We all know the point of buying an e-discovery solution. The idea is simple and compelling. Buying an in-house product is supposed to save time, add efficiency and allow the purchaser to quickly and easily respond to court and FOIA requests. However, it is clear that achieving these goals has a lot to do with the solution you ultimately purchase. If you pick a metered solution that charges by gig, or usage, or any other metric, it is not uncommon at all to find yourself at the bottom of a very deep hole with no way to get out other than to alter your legal strategy and hope for court leniency. That is exactly the situation that ICE finds itself in, in the case of “NDLON v. ICE.”
What is remarkable about NDLON v. ICE is not the case, which is basically a FOIA request, but instead the fight that has ensued over the collection as a result of a recent ruling by Judge Scheindlin on FOIA collections and the need to produce standard metadata fields. Based on that ruling, the government finds itself in the position of needing to produce the metadata associated with the documents collected in the NDLON FOIA request. As a function of that, they filed a Legal Memorandum in support of a motion to stay pending appellate review, arguing among other things that the order would cause the Government “irreparable harm”.
“Furthermore, the Court misperceived the harm imposed by its Order on the Government. See Order at 20. As discussed supra, the FBI would be required to redo its entire search for records—a search that already has generated approximately 500,000 pages of potentially responsive documents. In addition, because of the time constraints associated with the “opt-out” production, ICE obtained permission to use an e-discovery program called Clearwell for FOIA purposes, at a cost of over $270,000 in upgrades, and the acquisition of a $32,000 server. See Pavlik-Keenan Decl., ¶¶ 7-8, 11. Continued use of the software will require an additional expenditure of funds in an unknown amount, perhaps in the hundreds of thousands, if not millions, of dollars. See id. ¶ 13.”
The part of their argument that is most striking to me is that last part: “Continued use of the software will require an additional expenditure of funds in an unknown amount, perhaps in the hundreds of thousands, if not millions, of dollars.” This is the most glaring and obvious example of the evil inherent in the metered solution. Sure ICE bought in cheaply enough at 32K, but then they had to spend an additional 270K, and now they’re faced with the choice of either paying an unknown amount that could run well into the millions or pleading with the court for mercy.

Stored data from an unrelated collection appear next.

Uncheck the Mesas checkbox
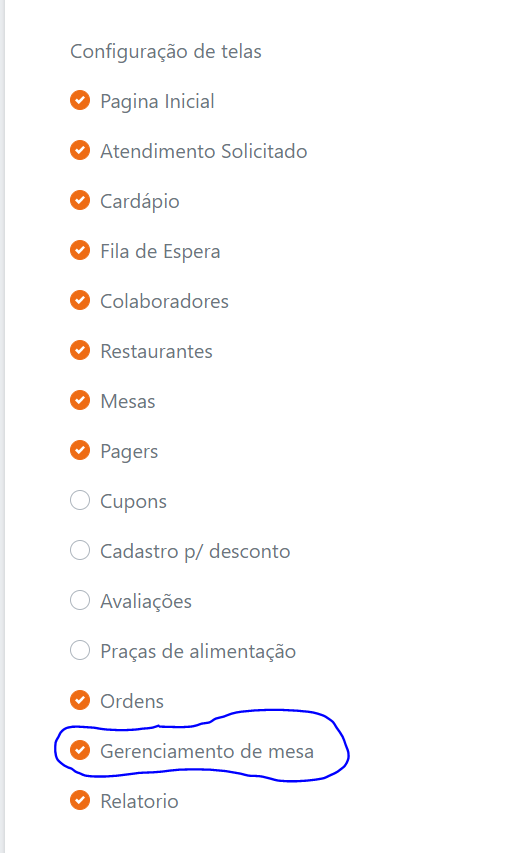The image size is (519, 853). click(x=80, y=400)
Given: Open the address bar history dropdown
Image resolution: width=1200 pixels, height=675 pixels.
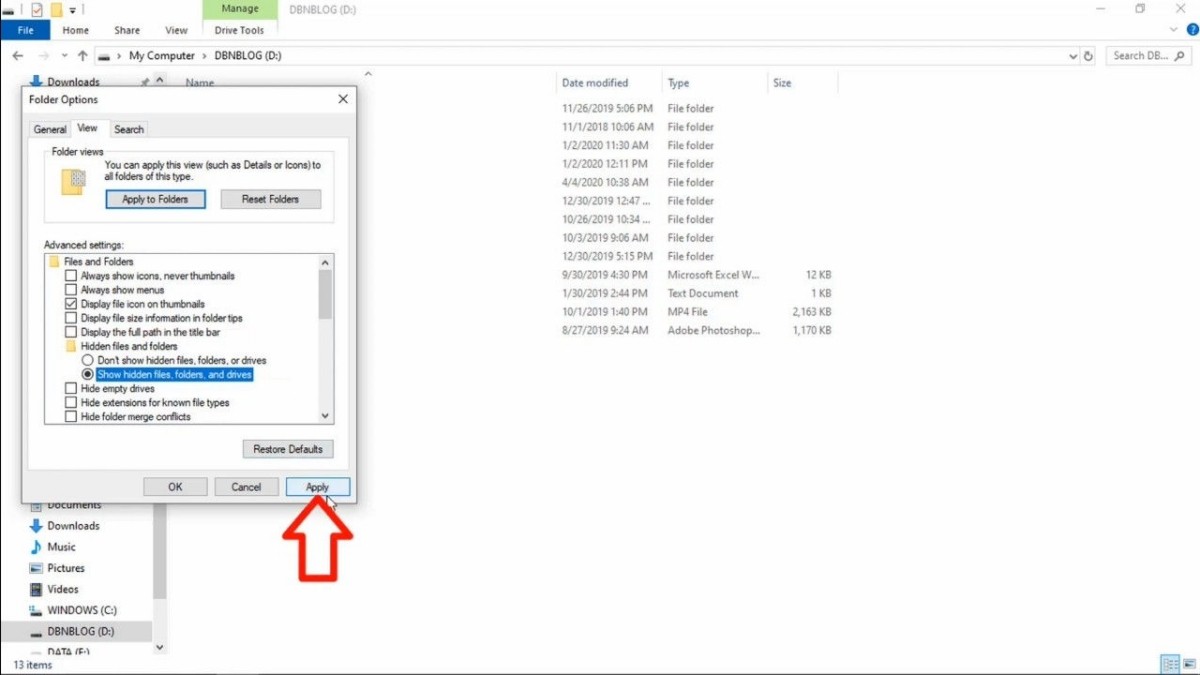Looking at the screenshot, I should click(1074, 55).
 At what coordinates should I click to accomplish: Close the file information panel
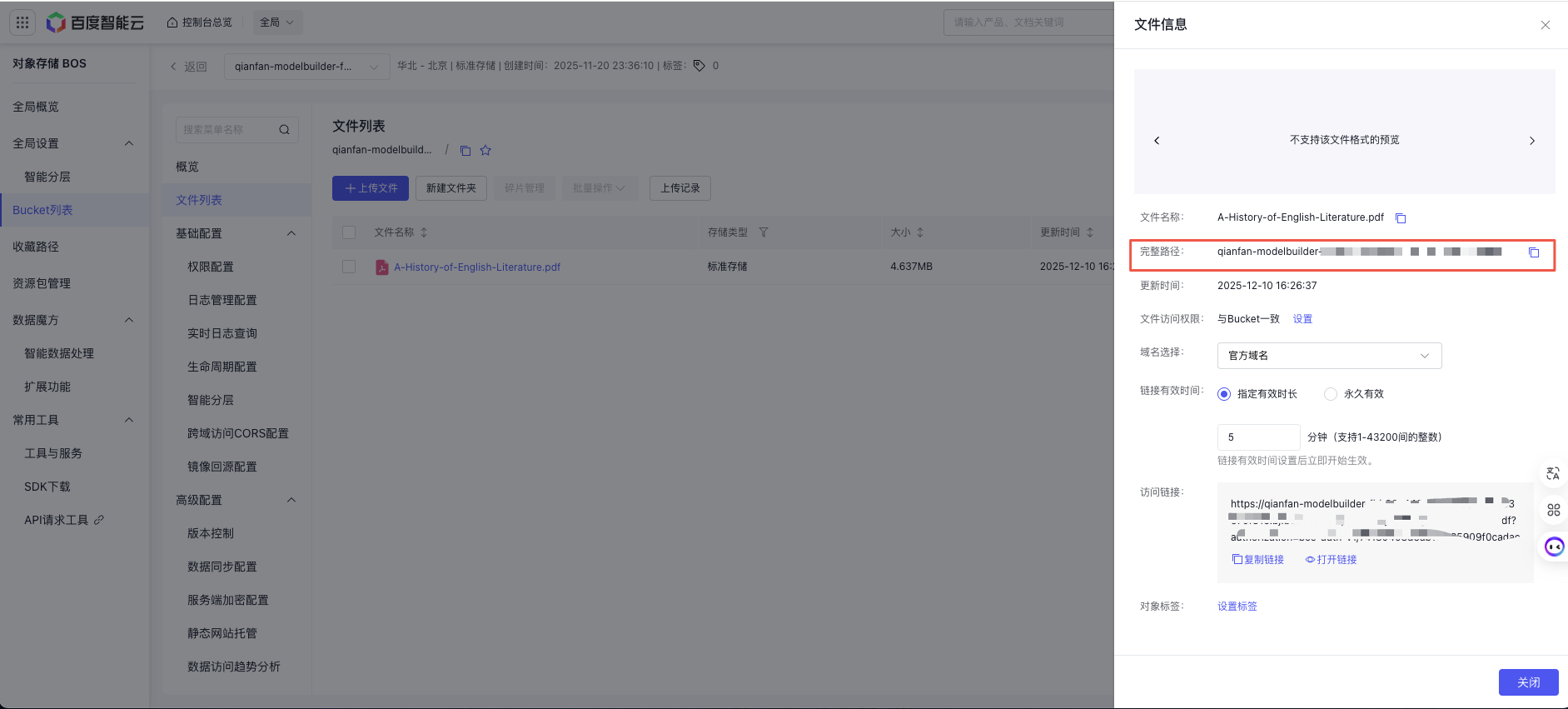tap(1545, 25)
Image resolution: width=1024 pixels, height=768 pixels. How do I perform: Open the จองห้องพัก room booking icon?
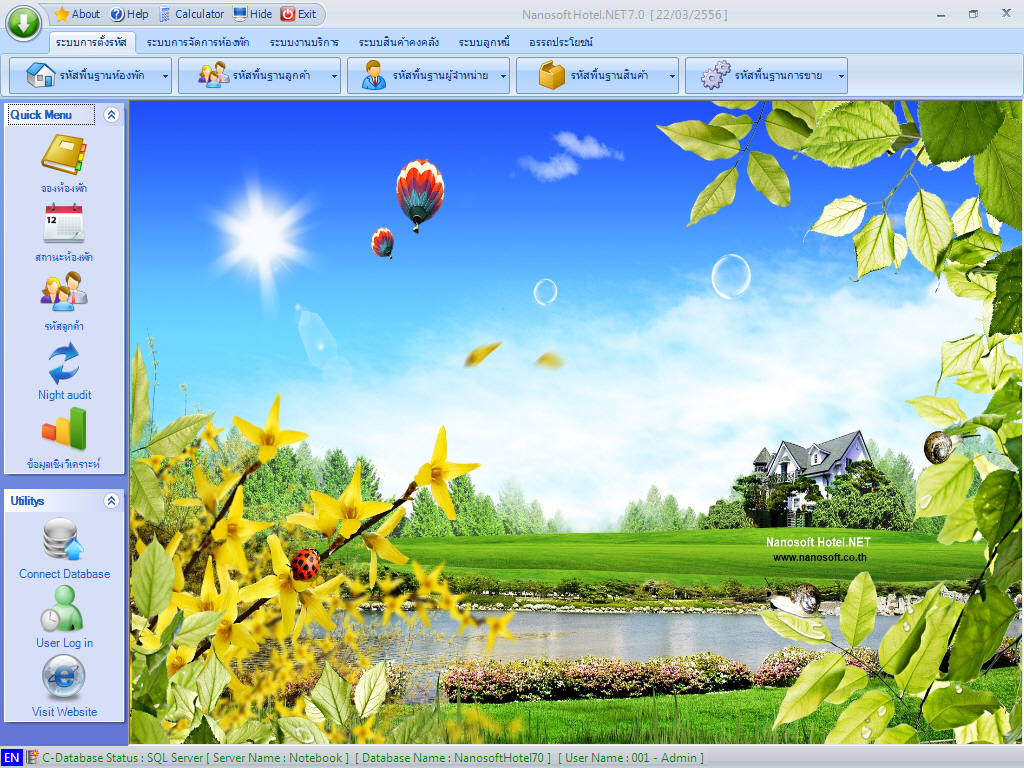64,157
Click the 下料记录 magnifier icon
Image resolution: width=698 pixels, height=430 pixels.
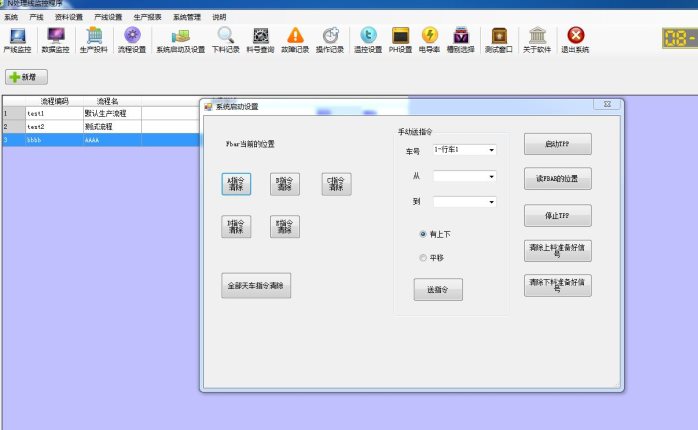226,40
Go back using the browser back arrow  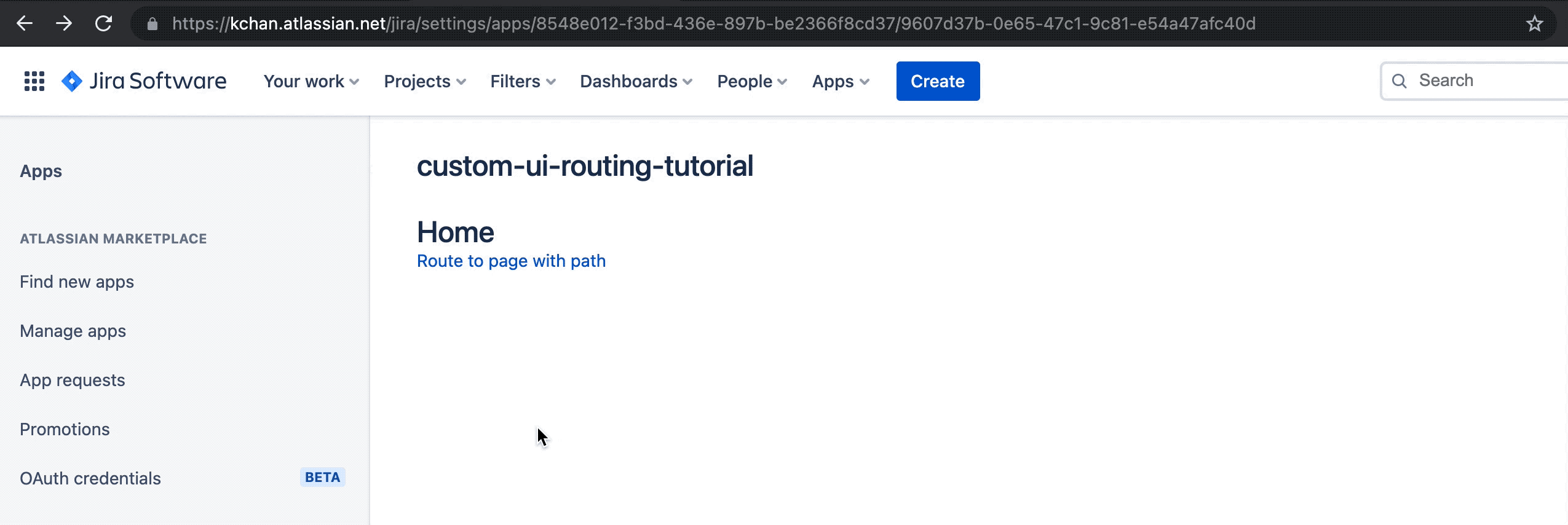click(23, 23)
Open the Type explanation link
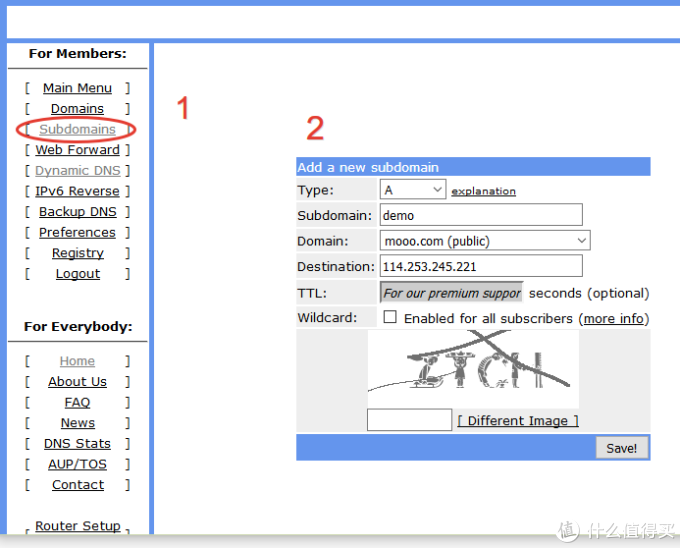Screen dimensions: 680x548 click(483, 191)
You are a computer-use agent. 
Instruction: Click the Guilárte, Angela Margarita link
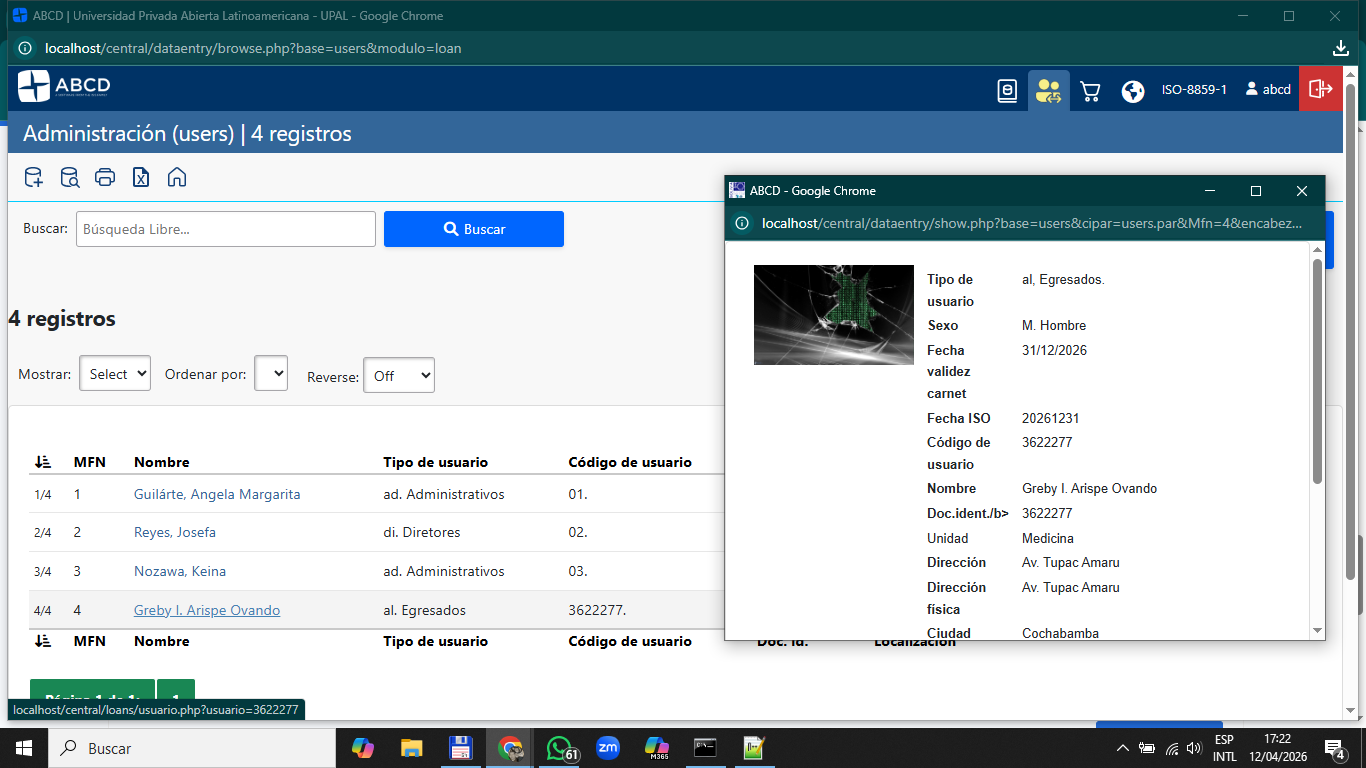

When the e-discovery solution you have chosen stops solving problems and effectively becomes one, it is time to find a new solution.
Whether you are buying an electronic discovery platform for collection, document review, FOIA requests or any of the other applications, you should insist on a fixed-fee price that allows you to use the solution as much as you want, allowing you to establish your legal strategy based on the merits of the case and not the cost associated with your e-discovery solution.